« Le vieux monde se meurt, le nouveau monde tarde à apparaître et dans ce clair-obscur surgissent les monstres ».
Cette citation du philosophe et écrivain italien Antonio Gramsci, mort en 1937, a souvent été reprise et sa pensée a fréquemment inspiré l’analyse des bouleversements du monde. Entre une culture, une Histoire, une vision de sa place dans le monde, d’un côté et et son incapacité à s’en extraire pour penser un nouvel état russe de l’autre, Moscou donne vie à ces monstres que Gramcsi a vus naître avec Mussolini et Hitler, ces monstres qui jalonnent l’histoire contemporaine et qui resurgissent aujourd’hui en Russie.
En 2022, deux livres, « Le Mage du Kremlin » de Giuliano da Empoli et « Z comme Zombie » de Iegor Gran ont convoqué des figures connues de la fiction, le mage et le zombie, pour dépeindre le contexte russe, et l’analyser. Deux ouvrages aux ambitions, aux styles et aux approches différentes, mais qui s’attaquent à la même problématique : le système Poutine et sa machine infernale de propagande, avec l’idée que pour comprendre l’incompréhensible, rien n’est plus efficace que la fiction.
Moi ce que j’aime c’est les monstres : La fiction au service du réel
Sorti en avril, Le Mage du Kremlin, premier roman de son auteur, raconte le parcours de Vadim Baranov (alter-ego fictionnel de Vladislav Soukov, ancien spin doctor dePoutine), de la chute de l’URSS et de ses rêves de théâtre d’avant-garde, jusqu’à son accession aux plus hautes sphères du nouveau pouvoir russe. Avec sa prose poétique, qui contraste avec les violences du pays et de l’entourage de Poutine, raconté par un homme qui ne saura jamais véritablement intégrer le système, Baranov sera sorcier parmi les guerriers. Le Mage du Kremlin nous plonge dans 40 ans d’histoire de la Russie, Terre du Milieu trop vaste, peuplée de fous et d’étranges héros.
A l’origine utilisé pour désigner un disciple de Zarathoustra – un homme suivant un prophète -, le mage définit plus largement celui qui pratique les sciences occultes, la magie. Quelqu’un qui a donc le pouvoir de modifier la matière, ou sa représentation chez les autres. Il peut être créateur de chaos (Poutine dira d’ailleurs dans le roman « Le Chaos est notre ami »), tisser des maléfices, maudire, mais aussi potentiellement réenchanter le monde.
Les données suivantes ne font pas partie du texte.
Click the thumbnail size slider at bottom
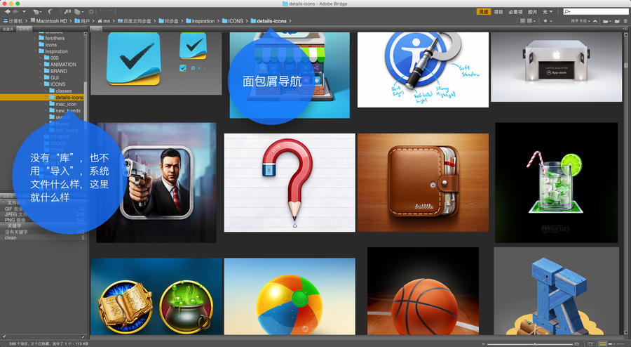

C’est une figure ambivalente que Baranov incarne à merveille. Seul personnage fictif du roman, son rôle de spin-doctor atypique au passé artistique lui permet d’aborder Poutine de la même manière qu’il est lui-même investi par Da Empoli : comme un personnage qu’il modèle, qu’il construit, qu’il dirige. Ainsi Baranov va utiliser la fiction à grande échelle pour construire le narratif de la nouvelle Russie poutinienne, et l’auteur va, quant à lui, se servir du roman pour combler les vides entre les faits et saisir les affects et les vérités des personnages.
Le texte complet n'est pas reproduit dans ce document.